> _Exercise requirements_: Extend the essay below on the Likud party and Zionism, writing on from its last sentence.

> _Page excerpt_:
◆ ◆ ◆ ◆ ◆ ◆ ◆

Monday, 26 January 2009

The Missing Zionism of the Likud Party

 

Prof. Paul Eidelberg

 

It has been said that Prime Minister Ariel Sharon, turned his back on his Likud party’s Zionist principles when he by adopted Labor’s disengagement from Gaza policy in December 2003.  True, he stole the votes of those who supported Likud in the January 2003 election, but what does the Likud know of Zionism?        

 

Zion is one of the most sacred words in the dictionary of authentic Judaism.  It is the dwelling place of God's glory.  It is the Sanctuary of the Torah, the Holy City which surrounds it, the Holy Land of which Jerusalem is the eternal capital.  From Zion , from Jerusalem , the word of God—the Truth—shall come forth.  The people chosen to possess this Land were chosen to serve God, to live by His commandments, that is, to reveal the infinite wisdom, power, and graciousness of God in every domain of existence and thus be a blessing to all the families of mankind.

◆ ◆ ◆ ◆ ◆ ◆ ◆

> _Supplied material_:
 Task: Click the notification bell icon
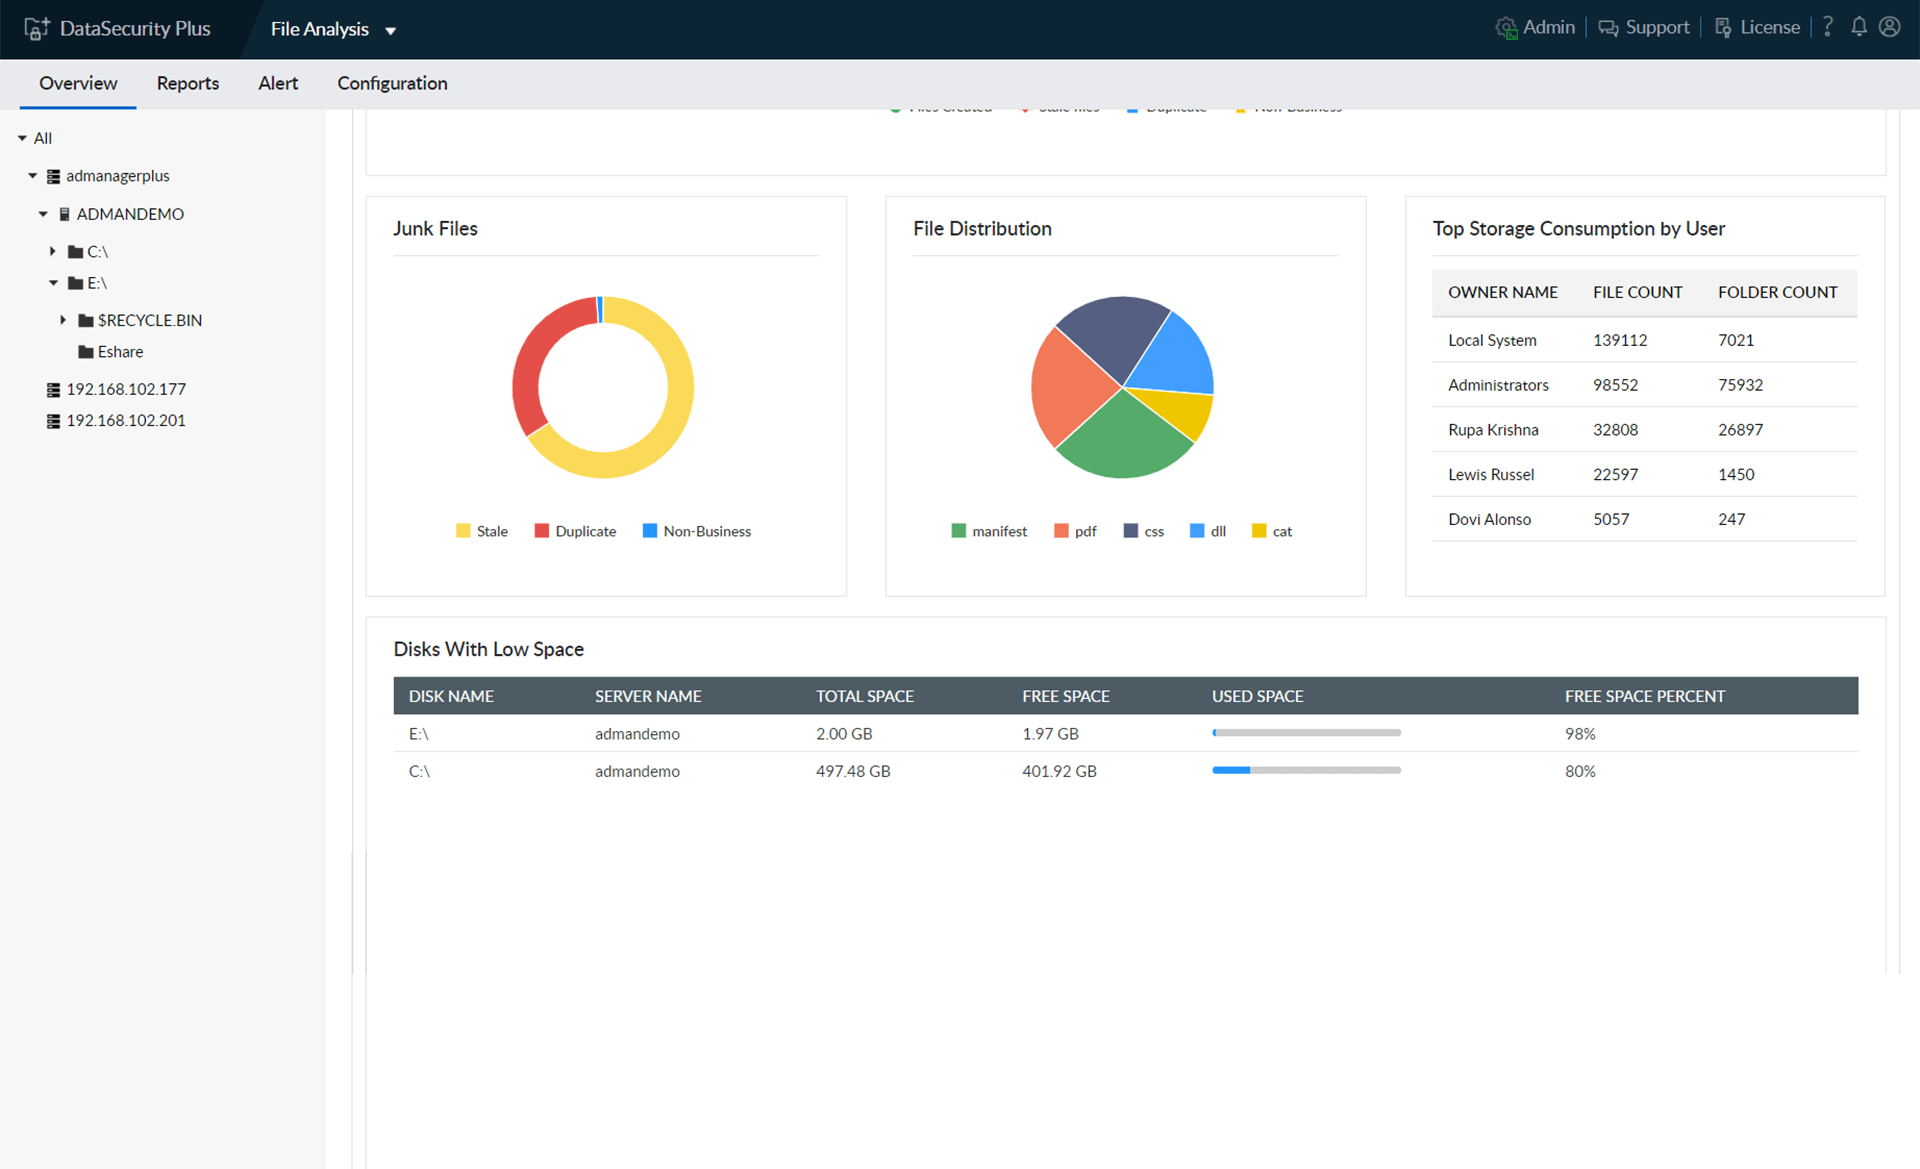click(x=1858, y=27)
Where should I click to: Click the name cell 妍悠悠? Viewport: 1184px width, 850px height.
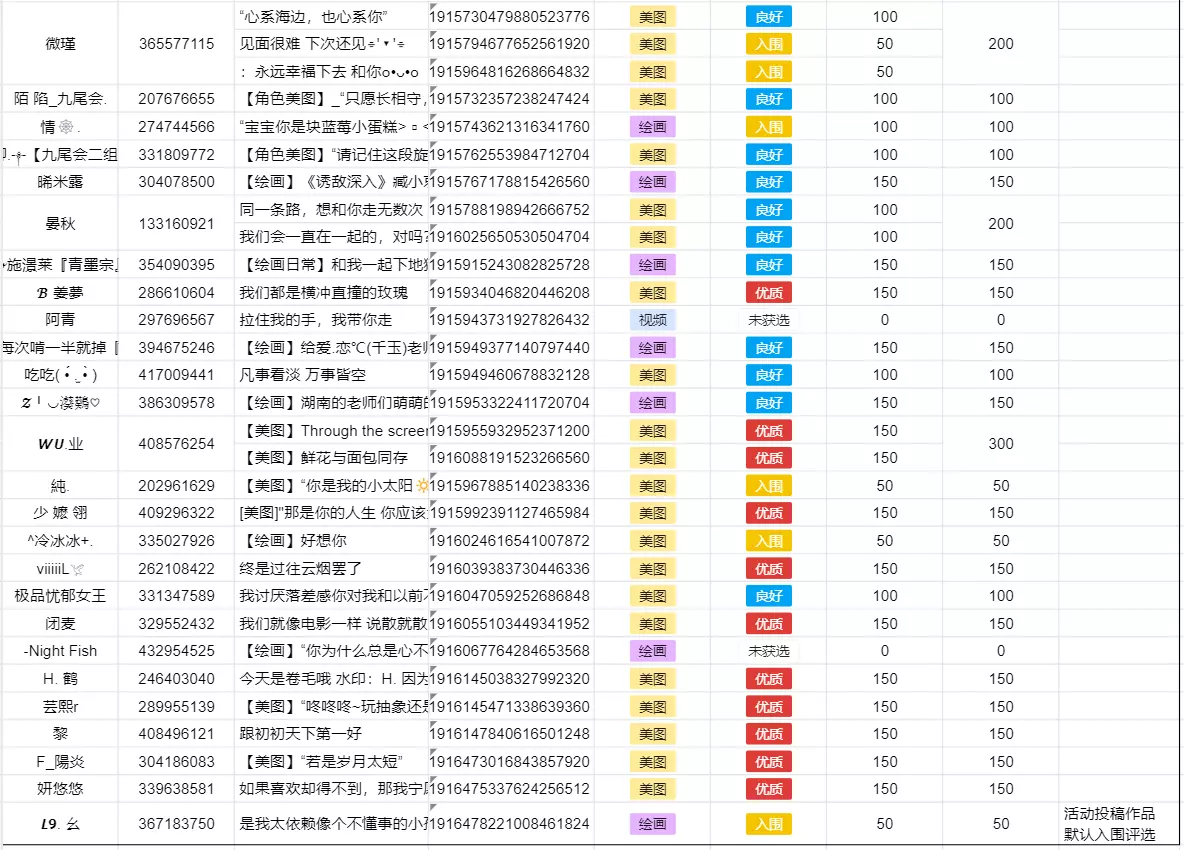[61, 788]
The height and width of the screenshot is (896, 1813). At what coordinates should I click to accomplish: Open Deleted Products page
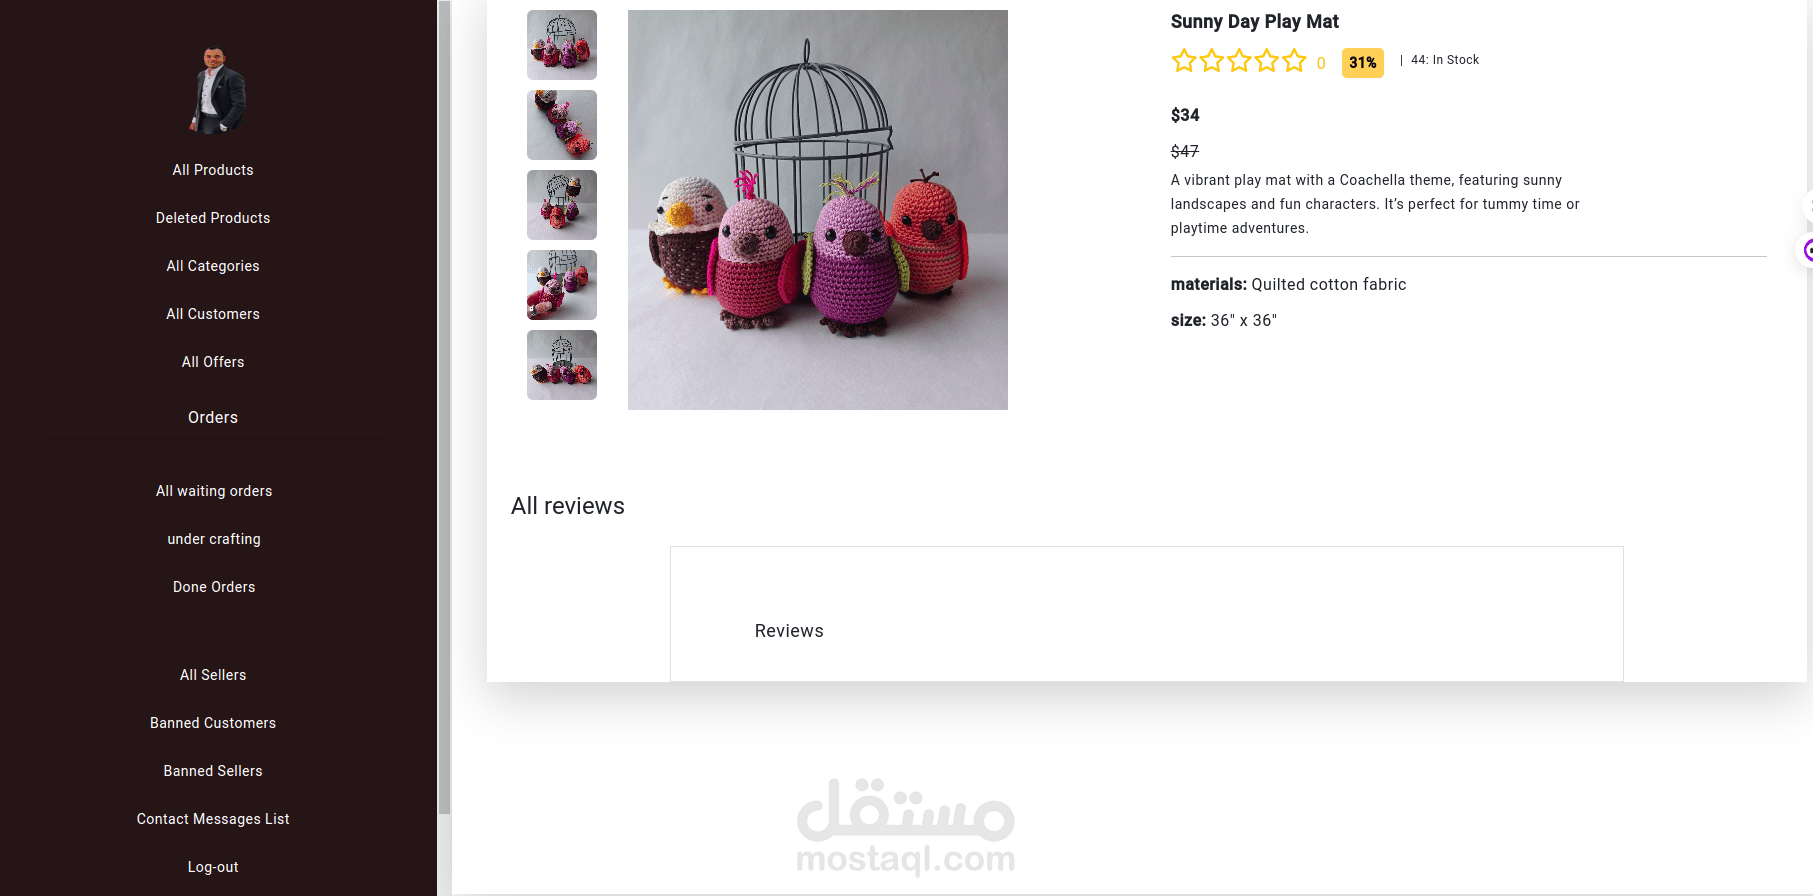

◆ ◆ ◆ ◆ ◆ ◆ ◆

> _Exercise answer_:
Would anyone dare say the program of the Likud Party comes anywhere close to this understanding of Zion ?  The idea Zion, more precisely, the idea of a Torah Commonwealth, was never on the Likud’s agenda—not on Menachem Begin’s nor on that of his mentor, Ze’ev Jabotinsky.  Their Zionism was, at most, cultural Zionism.  But as Leo Strauss has pointed out, the Jewish heritage is not a culture—a product of a national mind.  The Jewish heritage presents itself, not as the product of the human mind, but as a divine gift, as divine revelation.  It completely distorts the meaning of the Jewish heritage to which one claims to be loyal by interpreting it as a culture like any other high culture.

 

The Zionism of the Likud was based on European nationalism.  It reduced Judaism to a religion, a matter of individual not of national well-being and happiness.  The frame of reference in which such terms as “religion” and “nation” appear is derived from the history of the Western world—which is foreign to Judaism.  The term “Jewish” is neither a religious nor a national concept.  “Our people,” said the tenth-century sage Saadia Gaon, “is a people only through the Torah.”  Judaism is a nation-creating religion, and Israel is a people created by this kind of religion.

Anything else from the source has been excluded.